### WHAT YOU ARE ASKED TO DO
Put everything from the line containing "Image resolution: width=2576" down to the line containing "(168, 346)." in the listing below into a JSON list of strings, with one string per line and no blank lines. Leave the pictures out.

INPUT DATA below:

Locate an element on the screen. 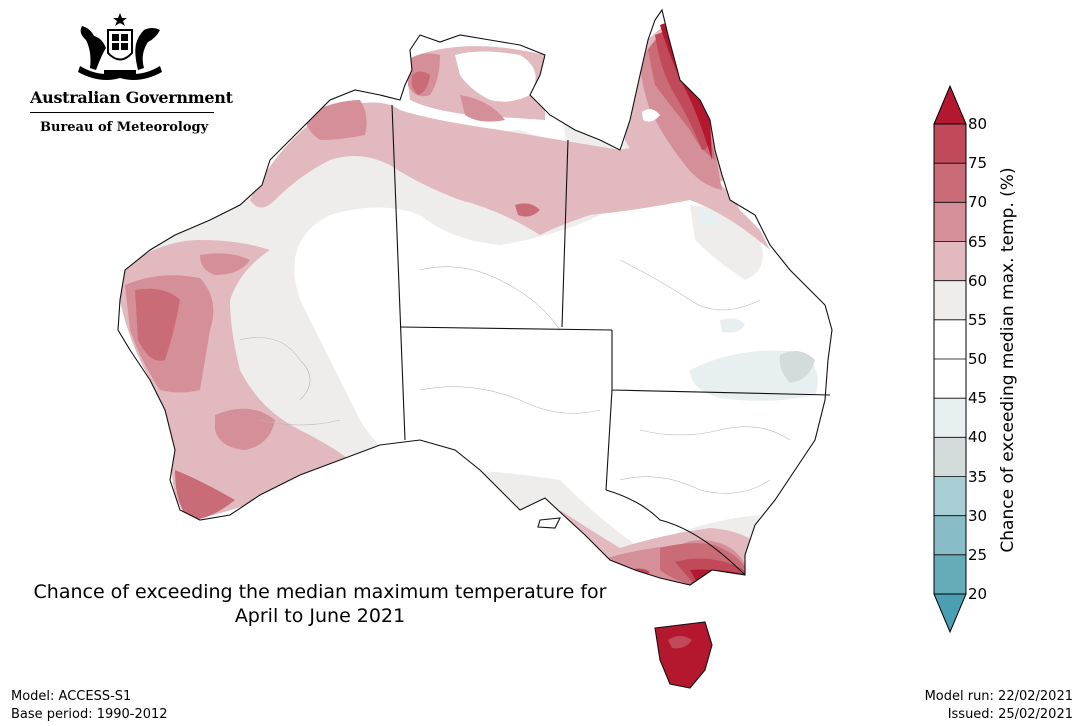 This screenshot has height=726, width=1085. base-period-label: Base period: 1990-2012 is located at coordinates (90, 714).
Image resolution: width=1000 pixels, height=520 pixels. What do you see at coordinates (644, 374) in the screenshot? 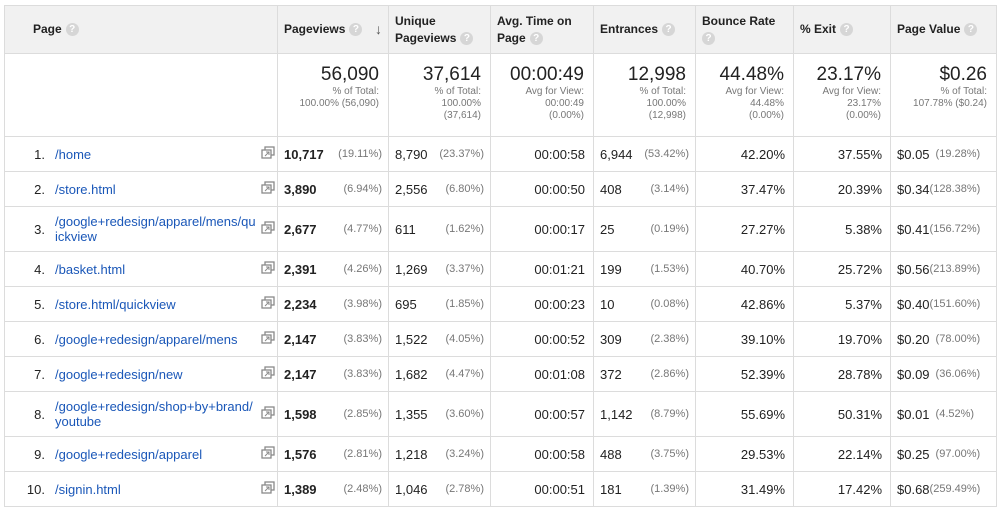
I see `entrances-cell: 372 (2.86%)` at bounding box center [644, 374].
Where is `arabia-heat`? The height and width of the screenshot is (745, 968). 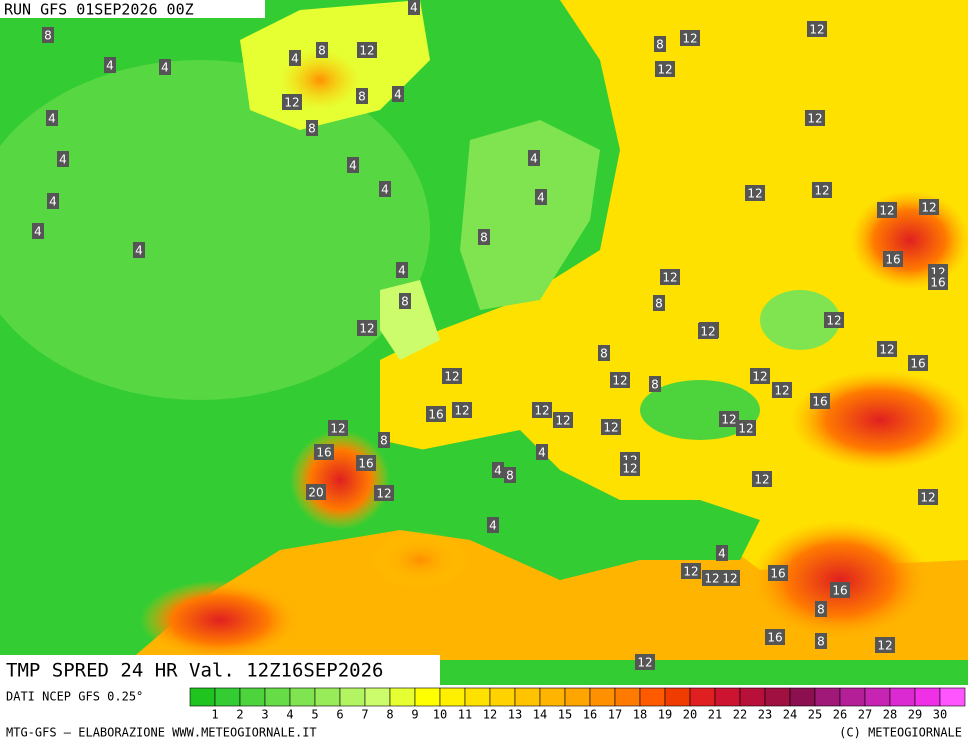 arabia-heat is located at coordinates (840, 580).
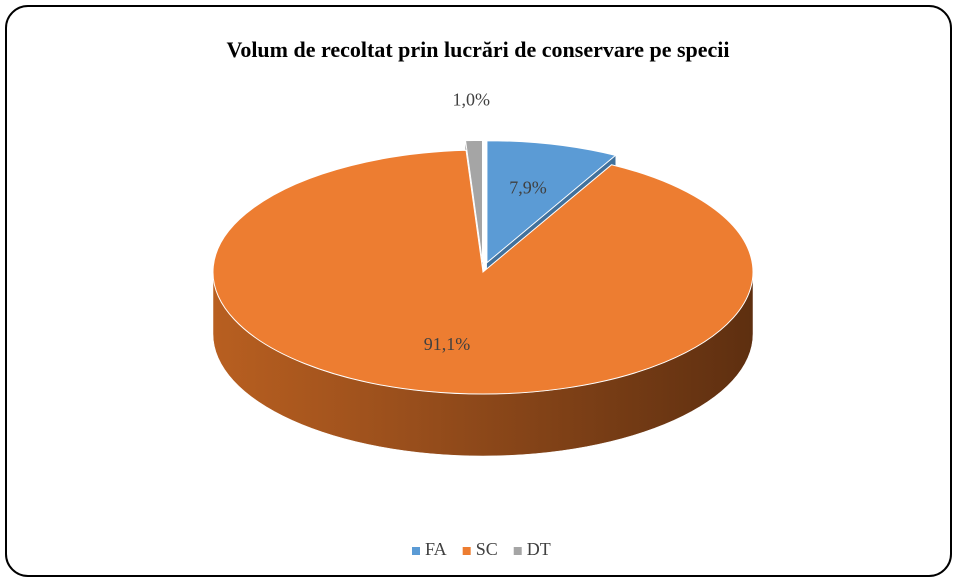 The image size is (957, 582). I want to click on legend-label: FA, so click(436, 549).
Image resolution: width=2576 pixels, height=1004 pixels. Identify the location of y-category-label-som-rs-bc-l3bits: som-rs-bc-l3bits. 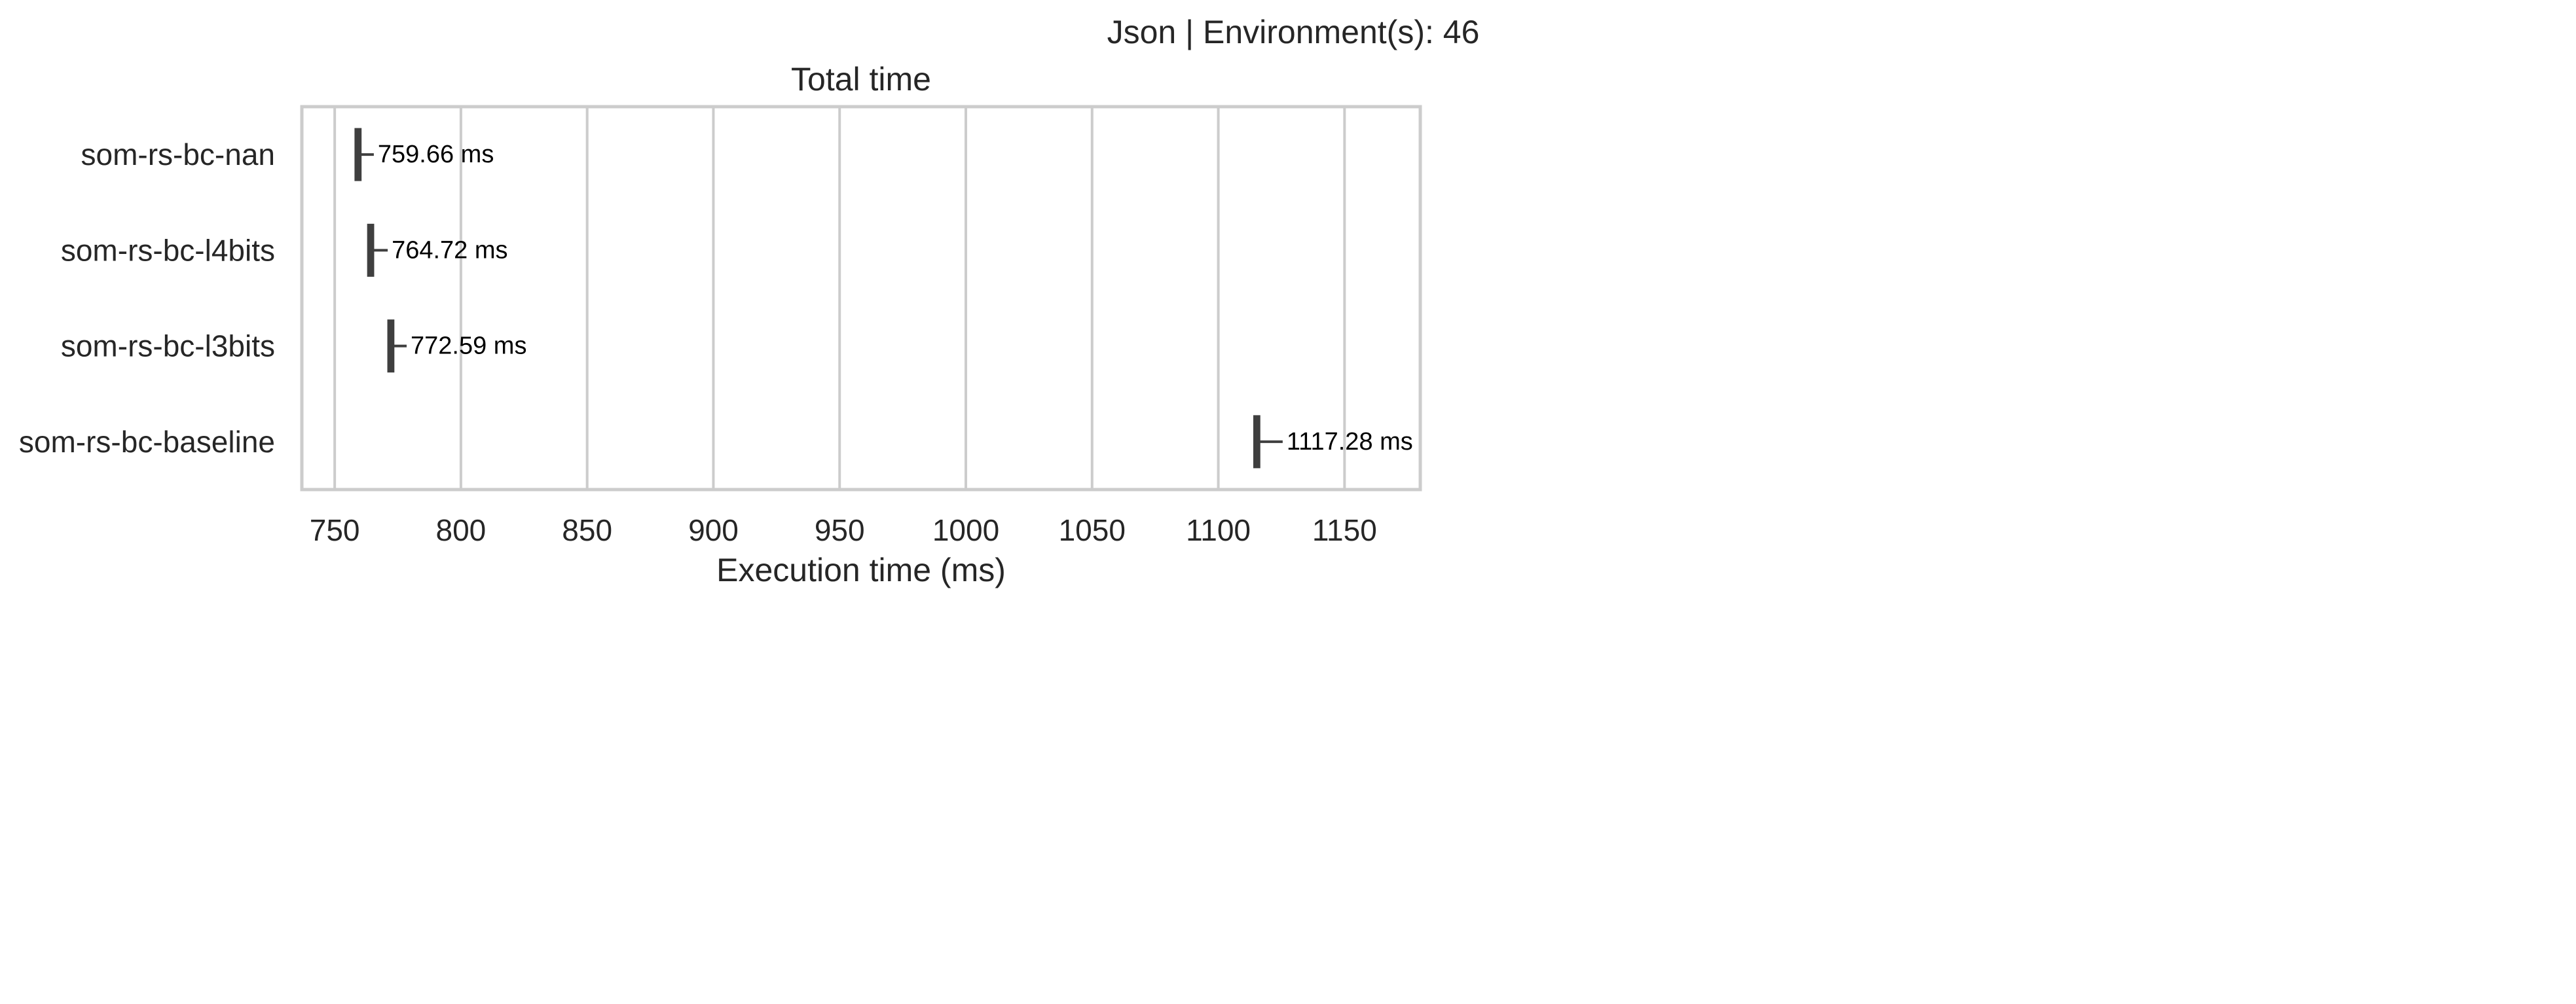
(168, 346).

End of INPUT DATA.
INPUT DATA below:

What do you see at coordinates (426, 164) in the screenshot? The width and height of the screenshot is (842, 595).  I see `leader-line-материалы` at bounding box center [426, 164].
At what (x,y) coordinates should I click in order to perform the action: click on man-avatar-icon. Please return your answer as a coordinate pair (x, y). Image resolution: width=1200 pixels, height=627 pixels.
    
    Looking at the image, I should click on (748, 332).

End of INPUT DATA.
INPUT DATA below:

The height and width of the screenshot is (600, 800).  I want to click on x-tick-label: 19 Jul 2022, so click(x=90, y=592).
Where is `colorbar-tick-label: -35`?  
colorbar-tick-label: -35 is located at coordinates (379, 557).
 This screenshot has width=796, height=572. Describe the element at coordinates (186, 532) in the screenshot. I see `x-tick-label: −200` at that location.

End of INPUT DATA.

### OUTPUT FOR THIS TASK
[
  "Image resolution: width=2576 pixels, height=1004 pixels. Identify the location of y-category-label-som-rs-bc-l3bits: som-rs-bc-l3bits. ",
  "(168, 346)."
]